Another rule is that Iranians love Americans.  This sounds like a cliché and I sort of took it for granted, but when I was there on the tour with Americans--and these were well-traveled Americans, they had been to bizarre places, the outer banks of Tajikistan and then Western China--I mean these were people who carried their own blood plasma and hypodermic needles.  And they told me that they were stunned at the hospitality that they experienced.  You can walk down the streets and Iranians will invite you home for dinner.  And that’s why I never say no to an invitation, which is another one of my rules.  

So where does this leave the United States? I like to describe Iran as the Bermuda Triangle of American foreign policy.  A lot of presidents have gone down trying to deal with Iran.  There was that one time when George Bush got a call one day and it was supposedly President Rafsanjani on the phone.  And he actually picked up the phone to talk to this guy to find out that he was an imposter.  The Iran hostage crisis probably helped Jimmy Carter to get defeated.  For those of you who remember those days, the hostages got released on Ronald Reagan’s inauguration day.  The Clinton administration is stuck with a policy of its own making.  It imposed unilateral sanctions in the spring of 1995 and has been trying to figure a way out of them ever since.  We have two presidential candidates who are going to, at least initially, whoever wins, take a much harder line against Iran.  

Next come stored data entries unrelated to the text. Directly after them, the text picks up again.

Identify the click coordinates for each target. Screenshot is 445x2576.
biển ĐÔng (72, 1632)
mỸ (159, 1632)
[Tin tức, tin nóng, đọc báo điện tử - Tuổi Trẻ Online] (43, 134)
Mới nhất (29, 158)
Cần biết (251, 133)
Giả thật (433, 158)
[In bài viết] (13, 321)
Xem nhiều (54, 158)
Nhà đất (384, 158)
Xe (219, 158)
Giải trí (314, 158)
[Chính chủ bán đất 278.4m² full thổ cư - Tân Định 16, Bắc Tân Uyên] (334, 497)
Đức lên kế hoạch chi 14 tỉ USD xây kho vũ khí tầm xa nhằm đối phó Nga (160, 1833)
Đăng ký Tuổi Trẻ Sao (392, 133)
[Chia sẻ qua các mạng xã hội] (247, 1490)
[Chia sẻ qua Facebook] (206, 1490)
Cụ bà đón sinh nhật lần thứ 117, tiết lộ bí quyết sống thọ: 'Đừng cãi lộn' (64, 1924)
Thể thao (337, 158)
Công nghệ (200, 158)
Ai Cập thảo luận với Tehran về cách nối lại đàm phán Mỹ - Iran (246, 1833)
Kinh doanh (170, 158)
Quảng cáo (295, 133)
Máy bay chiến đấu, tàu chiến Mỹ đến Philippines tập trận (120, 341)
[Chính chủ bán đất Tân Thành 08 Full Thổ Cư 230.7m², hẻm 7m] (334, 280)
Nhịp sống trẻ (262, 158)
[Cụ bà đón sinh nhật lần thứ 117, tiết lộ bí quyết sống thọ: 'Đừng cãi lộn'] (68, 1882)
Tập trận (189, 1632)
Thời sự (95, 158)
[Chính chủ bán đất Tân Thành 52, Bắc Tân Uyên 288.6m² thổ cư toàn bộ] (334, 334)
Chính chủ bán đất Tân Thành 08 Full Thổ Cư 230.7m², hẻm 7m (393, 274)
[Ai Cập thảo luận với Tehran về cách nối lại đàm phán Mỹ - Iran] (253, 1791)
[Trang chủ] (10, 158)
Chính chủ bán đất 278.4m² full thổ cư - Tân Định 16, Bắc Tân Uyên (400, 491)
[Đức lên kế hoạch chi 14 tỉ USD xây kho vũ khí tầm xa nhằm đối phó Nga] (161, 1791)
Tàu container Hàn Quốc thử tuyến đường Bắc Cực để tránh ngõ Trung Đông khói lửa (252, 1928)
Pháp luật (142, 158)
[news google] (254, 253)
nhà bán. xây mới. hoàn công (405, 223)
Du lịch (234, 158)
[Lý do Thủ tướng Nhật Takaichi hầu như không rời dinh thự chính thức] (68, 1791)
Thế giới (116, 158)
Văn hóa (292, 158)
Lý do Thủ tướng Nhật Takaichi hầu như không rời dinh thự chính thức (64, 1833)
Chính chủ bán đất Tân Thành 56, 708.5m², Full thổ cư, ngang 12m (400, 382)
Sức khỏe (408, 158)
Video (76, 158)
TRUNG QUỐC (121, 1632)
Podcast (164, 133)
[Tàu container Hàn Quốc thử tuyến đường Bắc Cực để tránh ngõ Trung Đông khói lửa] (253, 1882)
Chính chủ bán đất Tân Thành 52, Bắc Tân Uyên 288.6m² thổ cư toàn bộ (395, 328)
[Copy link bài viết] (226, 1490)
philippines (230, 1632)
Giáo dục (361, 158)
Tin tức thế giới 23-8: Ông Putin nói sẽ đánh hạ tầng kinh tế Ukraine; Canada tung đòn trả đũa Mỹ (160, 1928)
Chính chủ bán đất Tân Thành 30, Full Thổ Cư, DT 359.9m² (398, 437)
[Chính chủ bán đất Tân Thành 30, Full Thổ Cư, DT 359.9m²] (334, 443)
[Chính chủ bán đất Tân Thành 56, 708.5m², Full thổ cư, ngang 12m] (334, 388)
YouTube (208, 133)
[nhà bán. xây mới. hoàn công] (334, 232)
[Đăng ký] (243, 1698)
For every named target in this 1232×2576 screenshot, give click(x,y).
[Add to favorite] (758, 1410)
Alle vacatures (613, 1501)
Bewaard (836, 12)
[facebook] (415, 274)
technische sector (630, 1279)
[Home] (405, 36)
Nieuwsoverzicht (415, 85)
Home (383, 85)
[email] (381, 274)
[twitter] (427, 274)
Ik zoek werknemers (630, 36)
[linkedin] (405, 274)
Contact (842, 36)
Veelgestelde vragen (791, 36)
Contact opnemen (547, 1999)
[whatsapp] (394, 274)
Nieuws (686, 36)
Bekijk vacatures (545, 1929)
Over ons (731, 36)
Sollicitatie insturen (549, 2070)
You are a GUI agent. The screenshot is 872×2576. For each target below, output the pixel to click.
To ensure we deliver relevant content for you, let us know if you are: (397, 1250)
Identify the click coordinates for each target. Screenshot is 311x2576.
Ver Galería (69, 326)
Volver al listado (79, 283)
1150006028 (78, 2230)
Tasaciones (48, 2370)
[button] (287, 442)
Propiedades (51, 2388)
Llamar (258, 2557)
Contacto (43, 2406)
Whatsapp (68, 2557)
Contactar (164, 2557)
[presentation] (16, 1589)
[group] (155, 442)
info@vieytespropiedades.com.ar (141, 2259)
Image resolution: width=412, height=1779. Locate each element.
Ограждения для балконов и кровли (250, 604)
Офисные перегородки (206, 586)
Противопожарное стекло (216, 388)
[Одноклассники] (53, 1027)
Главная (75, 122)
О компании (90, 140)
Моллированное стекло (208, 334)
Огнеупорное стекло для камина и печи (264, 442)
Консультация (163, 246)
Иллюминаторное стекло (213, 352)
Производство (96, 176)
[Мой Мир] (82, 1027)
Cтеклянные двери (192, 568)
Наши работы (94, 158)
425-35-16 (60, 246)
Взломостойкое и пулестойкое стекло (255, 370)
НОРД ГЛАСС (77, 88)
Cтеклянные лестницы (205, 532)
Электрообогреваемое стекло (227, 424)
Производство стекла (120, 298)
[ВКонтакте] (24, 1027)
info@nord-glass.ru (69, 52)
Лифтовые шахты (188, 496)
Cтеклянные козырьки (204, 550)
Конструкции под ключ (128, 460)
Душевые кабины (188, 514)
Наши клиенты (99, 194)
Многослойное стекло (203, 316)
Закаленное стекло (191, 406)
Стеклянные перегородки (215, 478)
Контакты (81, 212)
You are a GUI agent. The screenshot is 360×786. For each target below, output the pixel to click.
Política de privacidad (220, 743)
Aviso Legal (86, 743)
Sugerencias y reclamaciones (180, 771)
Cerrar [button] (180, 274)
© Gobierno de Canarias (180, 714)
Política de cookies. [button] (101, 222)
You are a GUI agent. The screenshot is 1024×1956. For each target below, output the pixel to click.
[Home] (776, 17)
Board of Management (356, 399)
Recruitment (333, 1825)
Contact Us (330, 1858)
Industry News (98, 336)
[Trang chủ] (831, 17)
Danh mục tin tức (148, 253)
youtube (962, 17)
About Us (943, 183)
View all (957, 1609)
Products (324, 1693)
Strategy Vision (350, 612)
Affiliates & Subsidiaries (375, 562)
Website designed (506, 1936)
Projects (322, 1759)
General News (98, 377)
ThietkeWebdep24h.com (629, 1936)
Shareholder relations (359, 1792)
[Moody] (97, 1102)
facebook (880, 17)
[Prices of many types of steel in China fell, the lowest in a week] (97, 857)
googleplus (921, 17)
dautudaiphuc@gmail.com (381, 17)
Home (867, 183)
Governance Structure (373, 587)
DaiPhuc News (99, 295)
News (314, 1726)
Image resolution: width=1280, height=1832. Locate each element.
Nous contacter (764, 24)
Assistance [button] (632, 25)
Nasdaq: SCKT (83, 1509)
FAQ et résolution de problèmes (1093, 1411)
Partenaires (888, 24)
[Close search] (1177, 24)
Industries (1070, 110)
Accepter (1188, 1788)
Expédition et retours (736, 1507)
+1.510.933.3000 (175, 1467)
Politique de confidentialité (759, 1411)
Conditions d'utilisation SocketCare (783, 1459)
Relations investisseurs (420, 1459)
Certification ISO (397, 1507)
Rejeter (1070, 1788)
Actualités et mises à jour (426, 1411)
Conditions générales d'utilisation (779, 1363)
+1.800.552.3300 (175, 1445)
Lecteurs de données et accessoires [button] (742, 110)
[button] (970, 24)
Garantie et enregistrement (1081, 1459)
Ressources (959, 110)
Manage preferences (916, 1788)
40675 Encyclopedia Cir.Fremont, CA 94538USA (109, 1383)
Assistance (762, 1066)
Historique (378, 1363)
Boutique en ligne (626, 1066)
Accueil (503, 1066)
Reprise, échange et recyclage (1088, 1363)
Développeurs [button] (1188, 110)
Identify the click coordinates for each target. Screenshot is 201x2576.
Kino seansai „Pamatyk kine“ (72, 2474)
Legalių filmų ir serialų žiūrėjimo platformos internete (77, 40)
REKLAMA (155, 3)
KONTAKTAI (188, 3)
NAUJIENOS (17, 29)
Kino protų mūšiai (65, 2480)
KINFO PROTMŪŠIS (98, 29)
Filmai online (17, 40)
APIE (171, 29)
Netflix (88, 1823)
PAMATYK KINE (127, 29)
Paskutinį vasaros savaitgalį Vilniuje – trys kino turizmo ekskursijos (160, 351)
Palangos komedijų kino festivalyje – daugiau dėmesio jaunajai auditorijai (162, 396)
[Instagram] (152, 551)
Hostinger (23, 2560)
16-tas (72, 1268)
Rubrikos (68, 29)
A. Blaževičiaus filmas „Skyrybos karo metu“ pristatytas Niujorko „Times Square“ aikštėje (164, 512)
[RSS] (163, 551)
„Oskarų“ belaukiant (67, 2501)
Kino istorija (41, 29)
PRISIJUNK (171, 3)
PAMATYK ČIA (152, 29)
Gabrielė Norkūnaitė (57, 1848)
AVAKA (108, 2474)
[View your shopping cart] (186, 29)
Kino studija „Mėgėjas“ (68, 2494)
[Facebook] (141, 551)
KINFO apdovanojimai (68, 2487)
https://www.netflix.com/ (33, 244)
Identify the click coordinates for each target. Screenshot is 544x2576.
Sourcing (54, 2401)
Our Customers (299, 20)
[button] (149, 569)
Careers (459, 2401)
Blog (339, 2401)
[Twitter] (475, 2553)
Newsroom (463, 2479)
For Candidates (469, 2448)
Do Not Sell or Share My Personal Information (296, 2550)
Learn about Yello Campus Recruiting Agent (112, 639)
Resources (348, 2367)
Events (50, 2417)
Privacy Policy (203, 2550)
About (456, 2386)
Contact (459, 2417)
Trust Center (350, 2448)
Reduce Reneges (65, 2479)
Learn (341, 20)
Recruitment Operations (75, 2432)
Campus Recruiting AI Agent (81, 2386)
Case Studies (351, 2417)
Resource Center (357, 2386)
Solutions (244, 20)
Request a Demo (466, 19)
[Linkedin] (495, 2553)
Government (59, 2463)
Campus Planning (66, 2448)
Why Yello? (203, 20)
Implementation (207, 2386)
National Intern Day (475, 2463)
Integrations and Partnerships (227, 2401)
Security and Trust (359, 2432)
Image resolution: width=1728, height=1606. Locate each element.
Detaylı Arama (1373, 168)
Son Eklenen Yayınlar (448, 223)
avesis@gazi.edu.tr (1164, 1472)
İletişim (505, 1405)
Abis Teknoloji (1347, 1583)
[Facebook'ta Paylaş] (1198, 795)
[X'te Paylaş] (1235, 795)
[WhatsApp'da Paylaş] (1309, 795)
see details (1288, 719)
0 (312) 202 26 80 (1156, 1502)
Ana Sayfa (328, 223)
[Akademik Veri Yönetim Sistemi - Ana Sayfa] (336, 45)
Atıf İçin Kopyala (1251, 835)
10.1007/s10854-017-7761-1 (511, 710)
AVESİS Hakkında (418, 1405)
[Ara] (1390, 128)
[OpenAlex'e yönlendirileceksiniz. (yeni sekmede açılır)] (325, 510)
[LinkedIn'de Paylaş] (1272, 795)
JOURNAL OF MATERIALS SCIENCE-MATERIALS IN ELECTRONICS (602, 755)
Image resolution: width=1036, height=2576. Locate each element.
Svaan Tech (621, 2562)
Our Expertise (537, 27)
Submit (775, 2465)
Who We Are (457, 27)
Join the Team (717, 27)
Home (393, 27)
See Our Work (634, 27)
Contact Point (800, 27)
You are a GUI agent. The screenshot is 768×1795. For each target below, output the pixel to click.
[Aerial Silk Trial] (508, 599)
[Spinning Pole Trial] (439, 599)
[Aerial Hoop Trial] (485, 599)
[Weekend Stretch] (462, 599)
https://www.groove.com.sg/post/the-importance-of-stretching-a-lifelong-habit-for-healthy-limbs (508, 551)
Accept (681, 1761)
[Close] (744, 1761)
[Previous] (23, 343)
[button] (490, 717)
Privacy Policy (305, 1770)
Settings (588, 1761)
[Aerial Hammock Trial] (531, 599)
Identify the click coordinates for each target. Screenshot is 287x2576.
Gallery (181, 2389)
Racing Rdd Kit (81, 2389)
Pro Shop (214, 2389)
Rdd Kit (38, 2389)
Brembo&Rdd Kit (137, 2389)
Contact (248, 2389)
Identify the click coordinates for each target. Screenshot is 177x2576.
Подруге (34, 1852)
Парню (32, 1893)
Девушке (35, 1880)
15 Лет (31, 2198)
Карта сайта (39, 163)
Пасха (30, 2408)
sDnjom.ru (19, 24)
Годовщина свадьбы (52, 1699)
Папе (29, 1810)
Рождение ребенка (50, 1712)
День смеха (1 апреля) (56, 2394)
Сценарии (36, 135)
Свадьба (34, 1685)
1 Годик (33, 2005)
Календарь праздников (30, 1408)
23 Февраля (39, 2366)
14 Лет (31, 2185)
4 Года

I wrote this book on Iran and I had a very difficult time figuring out a title.  In ending my remarks I just want to explain that, you know, this book is really twenty years of notebooks distilled into three hundred and some pages.  The problem was that there was not an image that captured the complexity of the country.  Then I went to Reza Shah’s Green Palace in Tehran and I saw a room that was probably half the size of the room that we’re in now, where the walls and the ceilings were covered with thousands and thousands of bits of mirrors, mirror mosaics.  It was a dazzling room.  It was as if this entire chandelier were just spread across the walls and the ceiling.  And at first I looked at these mirrors and this room and I found it inviting and dazzling and light-filled.  But then I tried to look at myself in the mirrors and I couldn’t see myself because the mirrors also pushed you away and distorted reality.  It’s this image I want to leave you with in thinking about Iran, and it’s why I called my book Persian Mirrors.

Thank you very much, and I would welcome your questions.